• [Required work]: Rewrite the rows in the stretch from the line containing "Given: Click the Inseam" through the line containing "pyautogui.click(x=540, y=154)", changing "Instruction:" to "Goal:" and leaving everything else intact. Return only those lines.
--- START Entries shown ---
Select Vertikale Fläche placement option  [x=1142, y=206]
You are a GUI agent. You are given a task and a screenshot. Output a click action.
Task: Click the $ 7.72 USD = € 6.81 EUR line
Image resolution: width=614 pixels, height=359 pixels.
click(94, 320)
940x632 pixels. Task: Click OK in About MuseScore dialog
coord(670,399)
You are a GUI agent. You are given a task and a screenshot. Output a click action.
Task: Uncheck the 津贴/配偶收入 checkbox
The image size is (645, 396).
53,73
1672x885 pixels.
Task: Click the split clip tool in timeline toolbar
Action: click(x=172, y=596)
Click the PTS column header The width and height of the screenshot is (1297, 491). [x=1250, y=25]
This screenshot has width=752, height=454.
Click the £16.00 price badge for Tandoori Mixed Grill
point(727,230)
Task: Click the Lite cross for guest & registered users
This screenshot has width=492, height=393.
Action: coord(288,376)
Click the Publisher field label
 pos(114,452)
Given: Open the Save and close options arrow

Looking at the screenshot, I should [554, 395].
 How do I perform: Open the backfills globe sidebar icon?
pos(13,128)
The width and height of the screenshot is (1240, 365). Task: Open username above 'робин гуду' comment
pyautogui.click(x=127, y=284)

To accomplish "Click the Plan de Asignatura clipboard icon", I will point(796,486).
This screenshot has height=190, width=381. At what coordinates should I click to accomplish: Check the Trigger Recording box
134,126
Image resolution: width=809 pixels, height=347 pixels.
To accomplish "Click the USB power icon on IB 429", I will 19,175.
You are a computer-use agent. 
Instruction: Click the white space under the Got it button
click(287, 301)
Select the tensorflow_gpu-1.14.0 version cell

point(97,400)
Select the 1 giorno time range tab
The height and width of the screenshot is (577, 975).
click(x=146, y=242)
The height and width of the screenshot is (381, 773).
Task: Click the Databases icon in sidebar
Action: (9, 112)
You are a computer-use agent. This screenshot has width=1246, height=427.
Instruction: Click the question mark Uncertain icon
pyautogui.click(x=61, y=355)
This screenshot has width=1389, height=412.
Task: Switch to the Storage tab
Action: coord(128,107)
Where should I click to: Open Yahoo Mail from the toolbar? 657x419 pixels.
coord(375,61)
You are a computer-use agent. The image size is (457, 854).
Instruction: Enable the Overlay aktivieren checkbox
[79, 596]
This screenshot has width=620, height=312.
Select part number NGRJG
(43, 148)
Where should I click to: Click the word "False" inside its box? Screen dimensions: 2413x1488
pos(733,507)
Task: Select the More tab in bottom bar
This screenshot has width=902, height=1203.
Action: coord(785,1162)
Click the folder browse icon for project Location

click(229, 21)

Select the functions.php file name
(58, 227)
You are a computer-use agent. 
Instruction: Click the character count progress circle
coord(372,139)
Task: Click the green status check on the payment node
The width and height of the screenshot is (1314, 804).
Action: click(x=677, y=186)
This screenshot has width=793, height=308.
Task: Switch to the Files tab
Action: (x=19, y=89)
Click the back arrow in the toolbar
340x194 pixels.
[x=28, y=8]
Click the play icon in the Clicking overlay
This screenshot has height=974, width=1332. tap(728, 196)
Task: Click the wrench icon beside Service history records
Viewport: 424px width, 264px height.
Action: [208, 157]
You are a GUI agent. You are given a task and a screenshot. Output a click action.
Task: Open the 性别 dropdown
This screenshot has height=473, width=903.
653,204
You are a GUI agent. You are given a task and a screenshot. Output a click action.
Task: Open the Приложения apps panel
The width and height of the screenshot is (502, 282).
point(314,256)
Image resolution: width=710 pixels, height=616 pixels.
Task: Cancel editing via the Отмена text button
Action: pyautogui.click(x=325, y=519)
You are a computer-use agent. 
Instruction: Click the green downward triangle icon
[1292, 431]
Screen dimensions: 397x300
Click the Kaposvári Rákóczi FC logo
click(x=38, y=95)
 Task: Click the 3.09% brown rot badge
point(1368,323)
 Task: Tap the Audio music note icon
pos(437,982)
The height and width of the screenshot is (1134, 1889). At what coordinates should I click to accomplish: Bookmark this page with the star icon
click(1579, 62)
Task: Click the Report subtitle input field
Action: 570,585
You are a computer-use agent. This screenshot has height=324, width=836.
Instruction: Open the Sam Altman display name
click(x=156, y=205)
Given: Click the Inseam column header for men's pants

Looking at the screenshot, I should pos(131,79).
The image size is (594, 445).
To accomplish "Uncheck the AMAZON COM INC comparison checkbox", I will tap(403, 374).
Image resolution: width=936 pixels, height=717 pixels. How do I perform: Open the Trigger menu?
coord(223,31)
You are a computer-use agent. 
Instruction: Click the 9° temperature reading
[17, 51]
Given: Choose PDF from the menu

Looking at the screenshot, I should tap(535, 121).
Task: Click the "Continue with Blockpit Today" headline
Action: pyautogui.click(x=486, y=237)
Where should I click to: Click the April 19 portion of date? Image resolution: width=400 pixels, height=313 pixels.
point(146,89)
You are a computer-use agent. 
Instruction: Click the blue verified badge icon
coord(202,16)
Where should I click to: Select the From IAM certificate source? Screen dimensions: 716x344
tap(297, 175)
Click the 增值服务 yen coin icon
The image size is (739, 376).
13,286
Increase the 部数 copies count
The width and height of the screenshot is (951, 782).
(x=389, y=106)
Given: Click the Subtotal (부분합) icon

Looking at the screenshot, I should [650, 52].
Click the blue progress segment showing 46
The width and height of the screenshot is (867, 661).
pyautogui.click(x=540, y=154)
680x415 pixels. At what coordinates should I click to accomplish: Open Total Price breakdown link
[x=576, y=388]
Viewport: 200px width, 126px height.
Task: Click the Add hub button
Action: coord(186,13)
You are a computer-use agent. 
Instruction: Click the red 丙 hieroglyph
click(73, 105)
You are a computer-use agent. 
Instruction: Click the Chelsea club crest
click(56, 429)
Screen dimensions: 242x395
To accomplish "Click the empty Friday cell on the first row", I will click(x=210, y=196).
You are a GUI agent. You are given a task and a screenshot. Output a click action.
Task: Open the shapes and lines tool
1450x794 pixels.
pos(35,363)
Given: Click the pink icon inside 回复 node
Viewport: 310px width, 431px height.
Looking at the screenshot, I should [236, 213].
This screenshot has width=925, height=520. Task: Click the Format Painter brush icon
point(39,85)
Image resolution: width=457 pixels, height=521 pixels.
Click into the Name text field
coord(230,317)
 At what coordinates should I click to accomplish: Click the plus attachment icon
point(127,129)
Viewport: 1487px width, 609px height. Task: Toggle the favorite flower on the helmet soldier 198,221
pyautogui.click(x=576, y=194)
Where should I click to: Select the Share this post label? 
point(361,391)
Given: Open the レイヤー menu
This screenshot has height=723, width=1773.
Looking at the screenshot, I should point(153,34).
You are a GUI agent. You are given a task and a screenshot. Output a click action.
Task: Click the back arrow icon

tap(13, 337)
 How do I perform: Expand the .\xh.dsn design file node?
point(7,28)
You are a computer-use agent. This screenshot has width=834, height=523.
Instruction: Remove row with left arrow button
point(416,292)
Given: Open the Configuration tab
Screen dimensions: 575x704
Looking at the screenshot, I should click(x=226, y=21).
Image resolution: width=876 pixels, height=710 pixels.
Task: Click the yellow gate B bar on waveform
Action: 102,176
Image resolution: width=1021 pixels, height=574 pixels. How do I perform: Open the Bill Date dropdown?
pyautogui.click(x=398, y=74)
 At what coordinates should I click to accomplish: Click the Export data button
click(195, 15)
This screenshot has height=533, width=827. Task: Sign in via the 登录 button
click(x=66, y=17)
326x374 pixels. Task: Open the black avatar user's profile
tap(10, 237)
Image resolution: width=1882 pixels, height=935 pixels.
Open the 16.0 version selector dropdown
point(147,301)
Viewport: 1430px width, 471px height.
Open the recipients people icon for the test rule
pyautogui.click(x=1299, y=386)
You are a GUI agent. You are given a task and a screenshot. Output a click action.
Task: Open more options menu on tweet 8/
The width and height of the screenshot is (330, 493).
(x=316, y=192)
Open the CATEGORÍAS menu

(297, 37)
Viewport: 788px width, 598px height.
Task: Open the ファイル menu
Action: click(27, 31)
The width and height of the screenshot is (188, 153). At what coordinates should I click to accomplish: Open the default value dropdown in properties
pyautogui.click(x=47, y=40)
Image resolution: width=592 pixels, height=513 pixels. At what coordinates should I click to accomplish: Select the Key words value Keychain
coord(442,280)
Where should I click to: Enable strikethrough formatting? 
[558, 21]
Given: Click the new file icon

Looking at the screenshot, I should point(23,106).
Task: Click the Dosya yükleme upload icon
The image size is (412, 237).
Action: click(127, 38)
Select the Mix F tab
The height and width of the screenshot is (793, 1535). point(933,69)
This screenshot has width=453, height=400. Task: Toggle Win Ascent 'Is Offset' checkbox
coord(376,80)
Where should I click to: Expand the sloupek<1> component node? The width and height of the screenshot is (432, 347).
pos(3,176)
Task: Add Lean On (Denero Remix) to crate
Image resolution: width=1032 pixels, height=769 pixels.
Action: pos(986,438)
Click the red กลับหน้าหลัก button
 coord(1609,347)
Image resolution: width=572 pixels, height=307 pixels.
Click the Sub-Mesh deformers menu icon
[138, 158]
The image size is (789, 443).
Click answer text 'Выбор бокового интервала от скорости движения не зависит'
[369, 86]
--- END Entries shown ---
• [Response below]:
Given: Click the Inseam column header for men's pants

Looking at the screenshot, I should pos(131,79).
The image size is (594, 445).
To accomplish "Uncheck the AMAZON COM INC comparison checkbox", I will tap(403, 374).
Image resolution: width=936 pixels, height=717 pixels. How do I perform: Open the Trigger menu?
coord(223,31)
You are a computer-use agent. 
Goal: Click the 9° temperature reading
[17, 51]
Given: Choose PDF from the menu

Looking at the screenshot, I should tap(535, 121).
Task: Click the "Continue with Blockpit Today" headline
Action: pyautogui.click(x=486, y=237)
Where should I click to: Click the April 19 portion of date? Image resolution: width=400 pixels, height=313 pixels.
point(146,89)
You are a computer-use agent. 
Goal: Click the blue verified badge icon
coord(202,16)
Where should I click to: Select the From IAM certificate source? Screen dimensions: 716x344
tap(297, 175)
Click the 增值服务 yen coin icon
The image size is (739, 376).
13,286
Increase the 部数 copies count
The width and height of the screenshot is (951, 782).
(x=389, y=106)
Given: Click the Subtotal (부분합) icon

Looking at the screenshot, I should [650, 52].
Click the blue progress segment showing 46
The width and height of the screenshot is (867, 661).
pyautogui.click(x=540, y=154)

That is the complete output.